------ STORED DATA
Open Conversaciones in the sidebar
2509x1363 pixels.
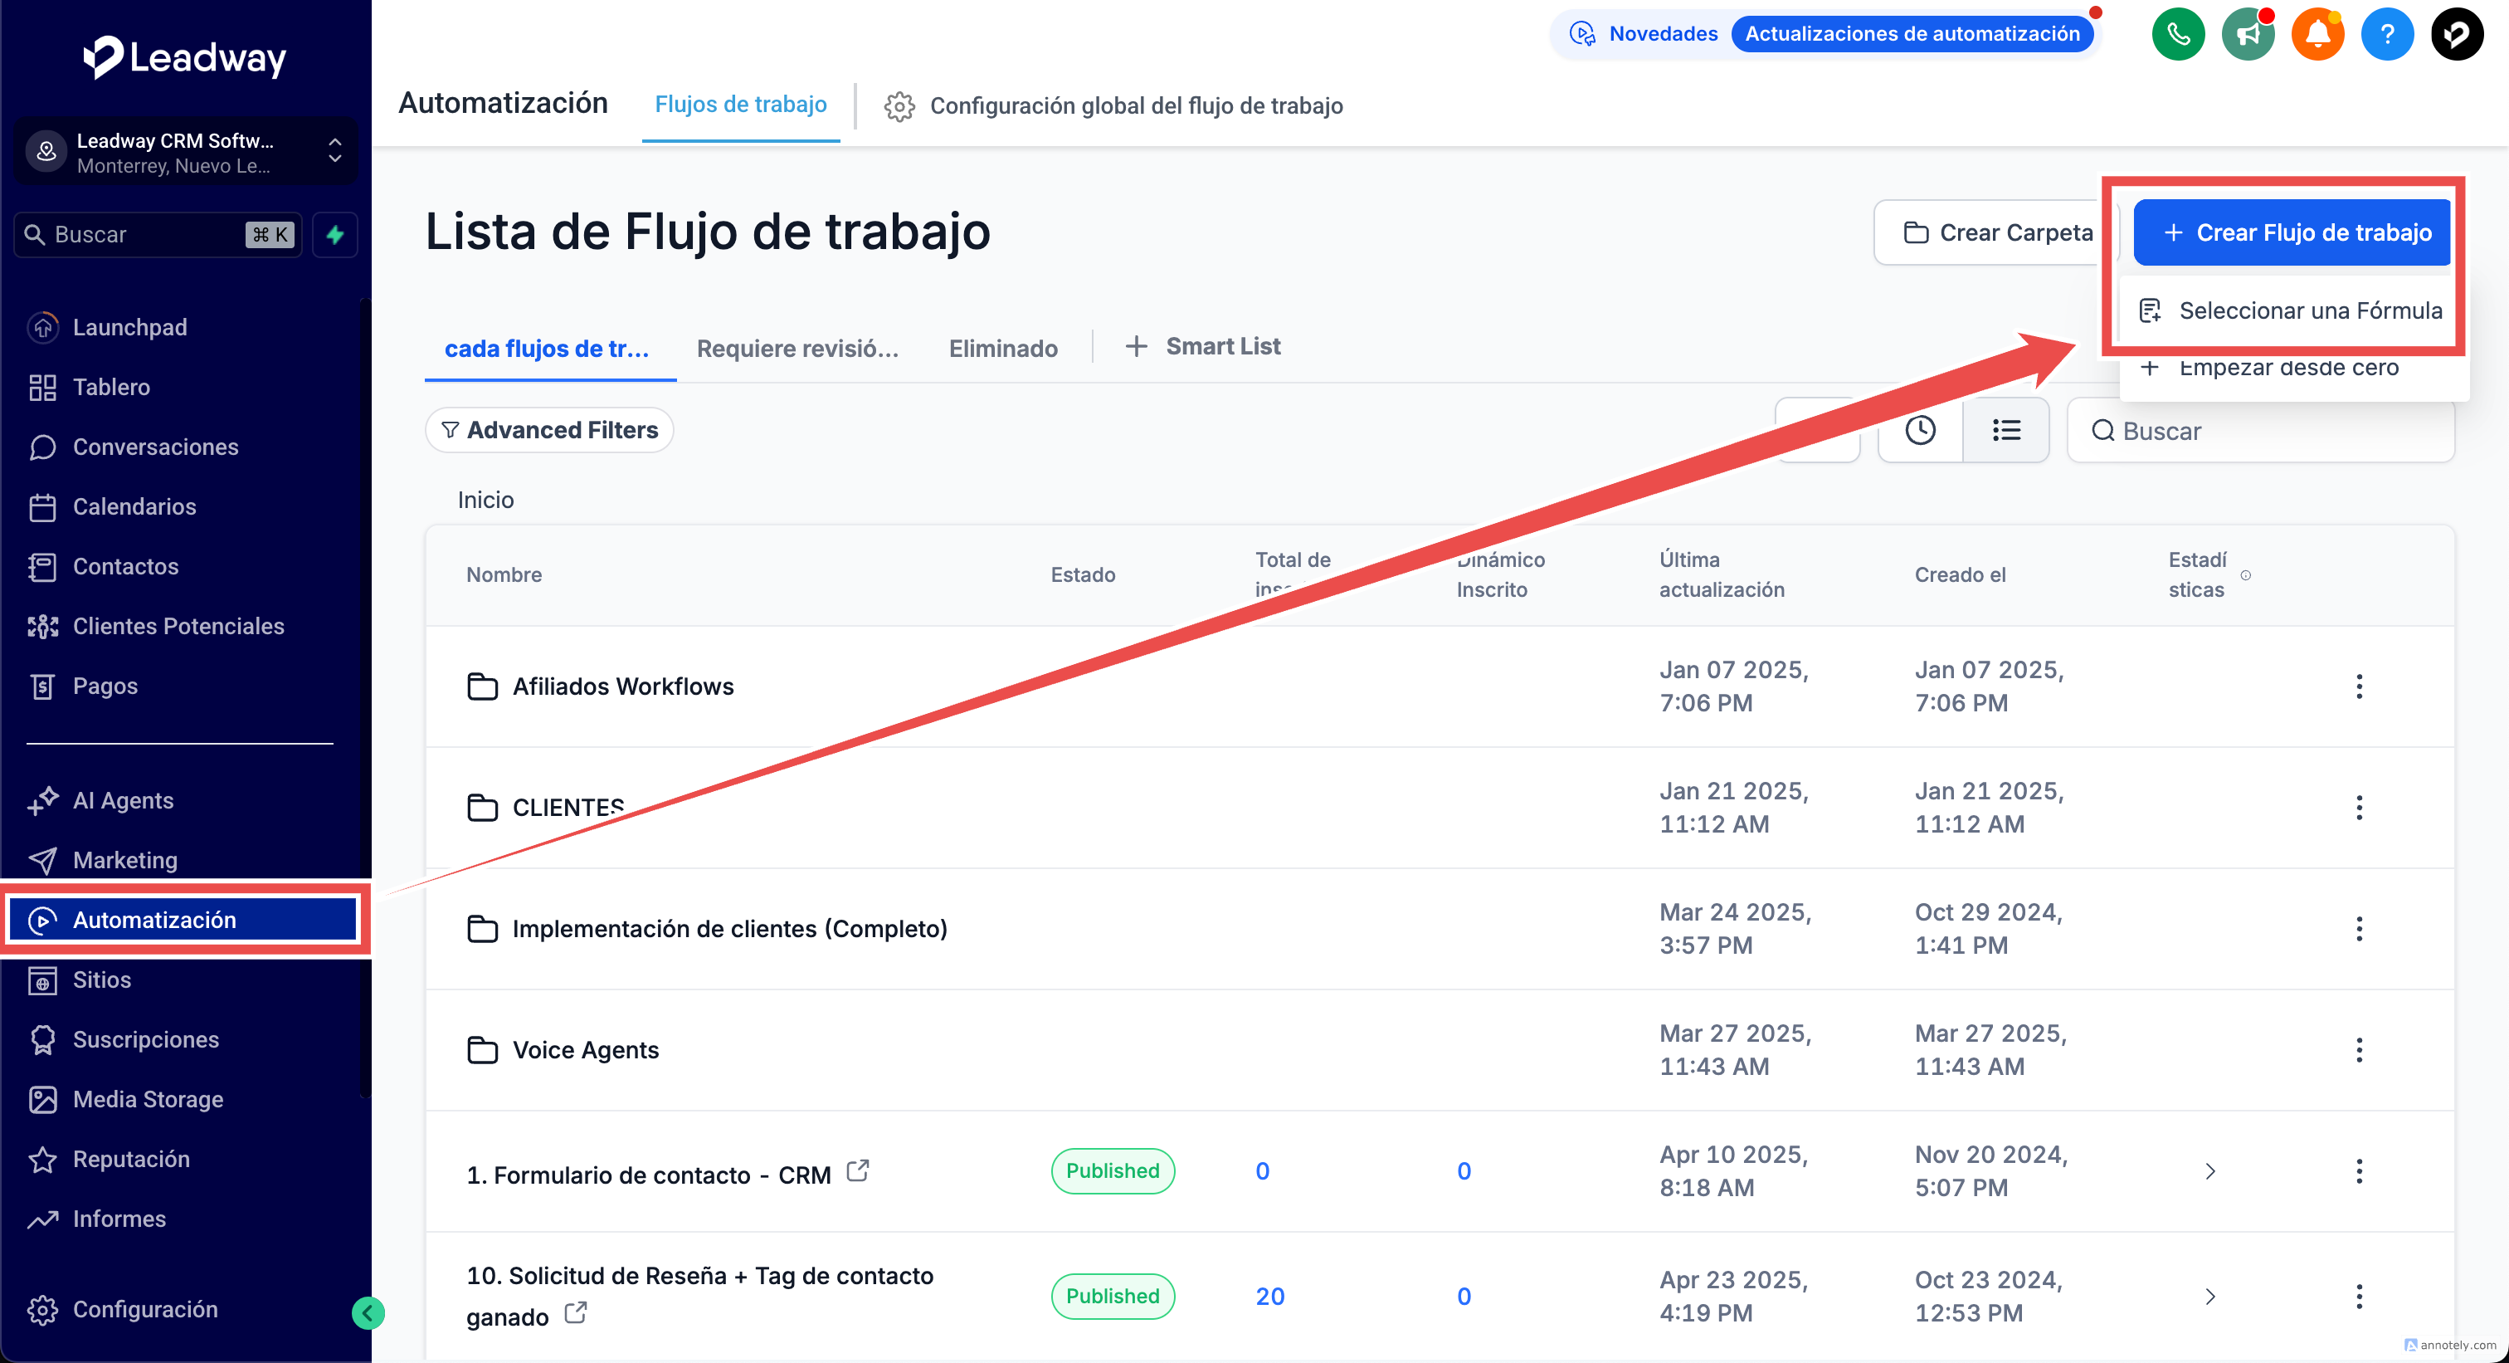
------------
------ STORED DATA
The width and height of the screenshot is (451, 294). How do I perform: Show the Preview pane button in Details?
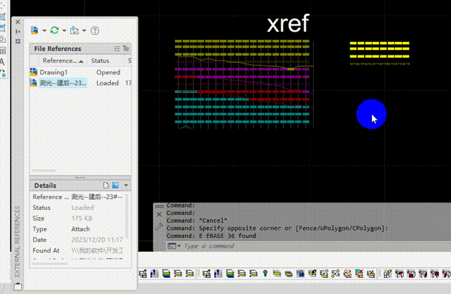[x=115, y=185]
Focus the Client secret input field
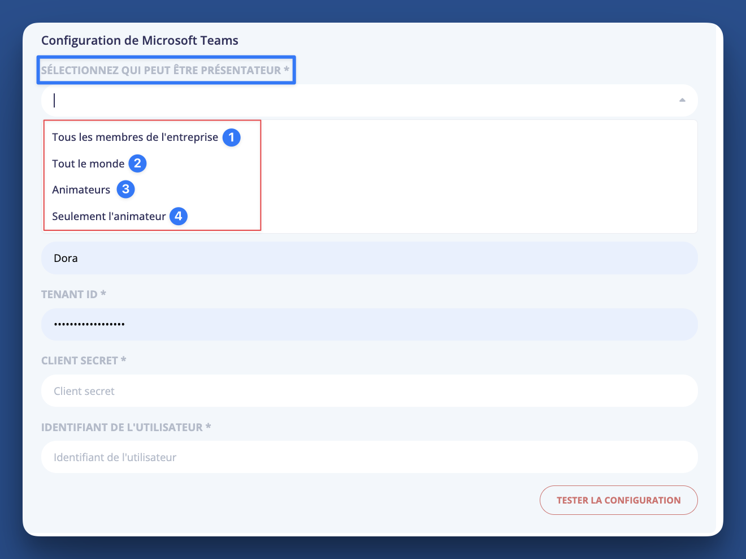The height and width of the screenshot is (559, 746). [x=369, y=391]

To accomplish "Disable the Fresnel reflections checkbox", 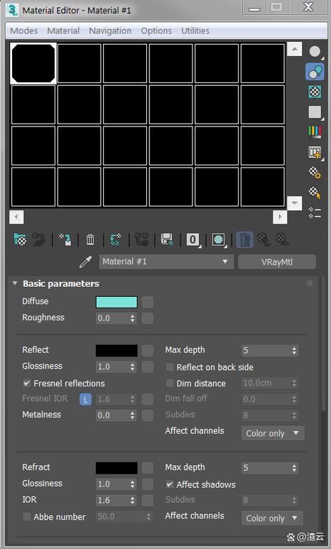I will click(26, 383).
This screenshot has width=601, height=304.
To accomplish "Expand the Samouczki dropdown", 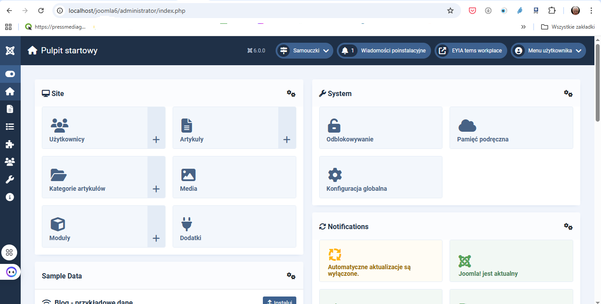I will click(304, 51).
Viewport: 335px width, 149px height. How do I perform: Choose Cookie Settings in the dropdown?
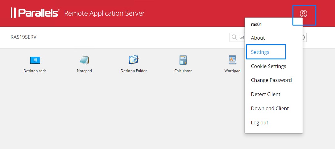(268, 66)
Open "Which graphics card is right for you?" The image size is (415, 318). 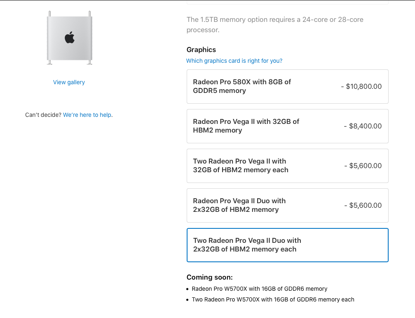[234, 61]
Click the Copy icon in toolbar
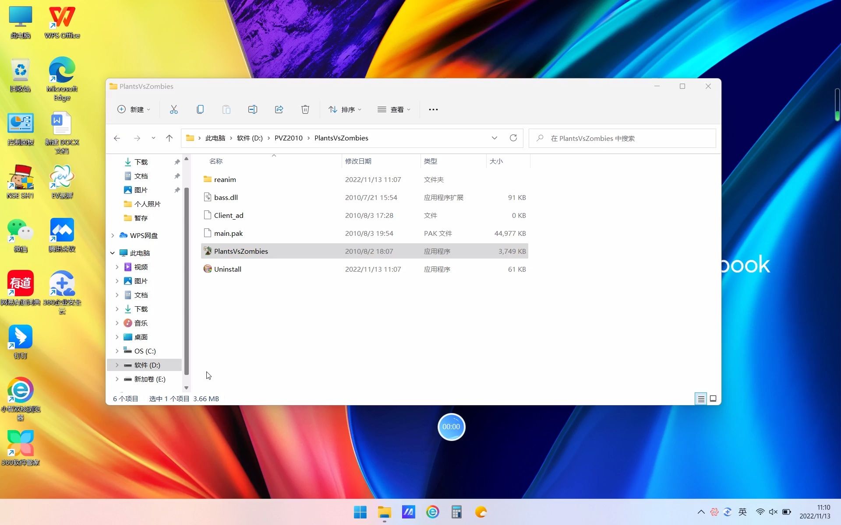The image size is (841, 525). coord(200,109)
------------
------ STORED DATA
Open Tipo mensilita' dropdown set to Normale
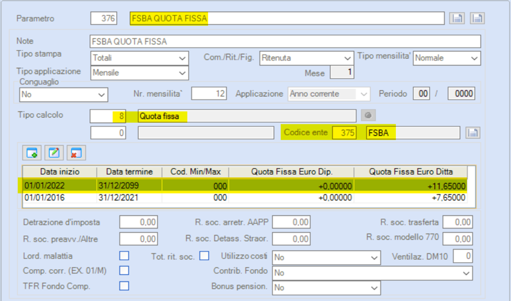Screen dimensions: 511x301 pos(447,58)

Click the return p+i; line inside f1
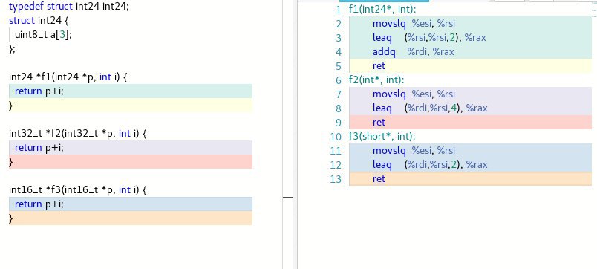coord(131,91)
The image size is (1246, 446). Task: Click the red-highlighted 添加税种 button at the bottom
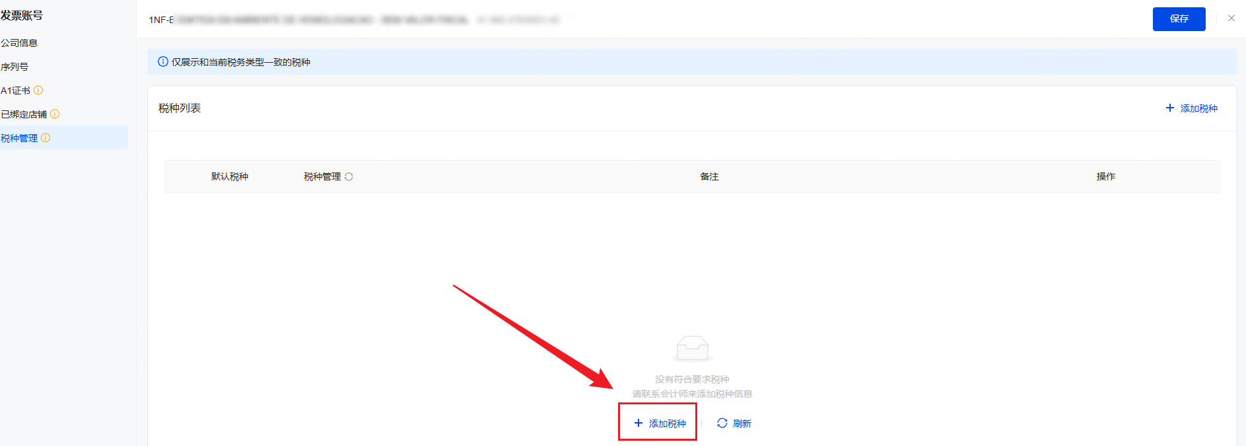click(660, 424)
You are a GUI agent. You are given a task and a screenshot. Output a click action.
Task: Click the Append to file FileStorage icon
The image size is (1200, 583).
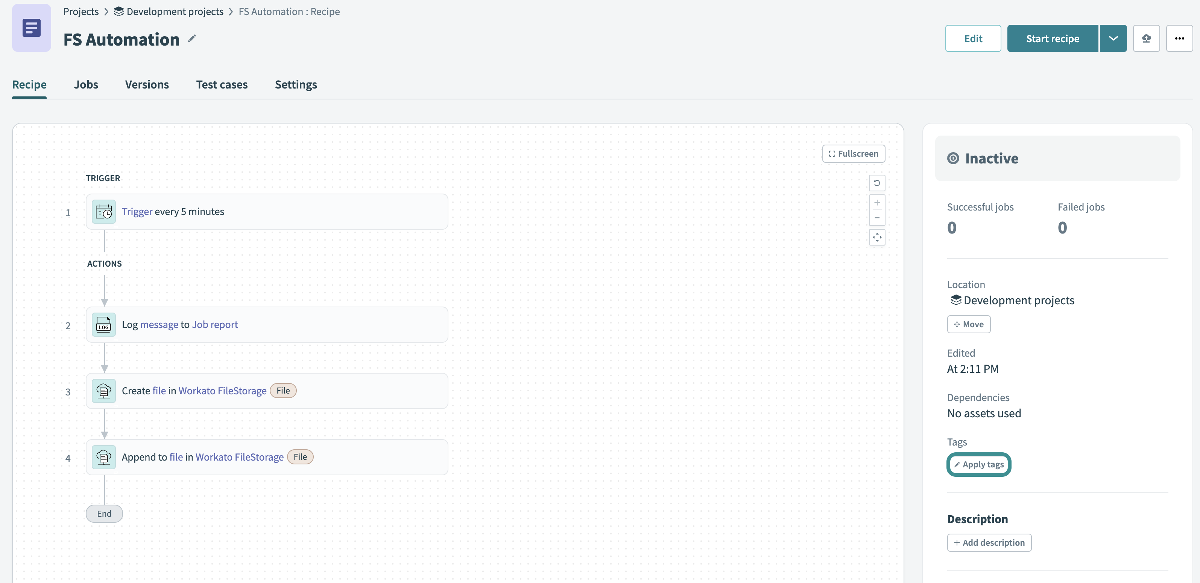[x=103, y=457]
------------
> [EXERCISE]: Please recast the entries from the line with "Open Conversaciones in the sidebar" to the line with "2509x1363 pixels." as a numbered list, leaving out any blank lines.

> [RESULT FOR THIS EXERCISE]:
1. Open Conversaciones in the sidebar
2. 2509x1363 pixels.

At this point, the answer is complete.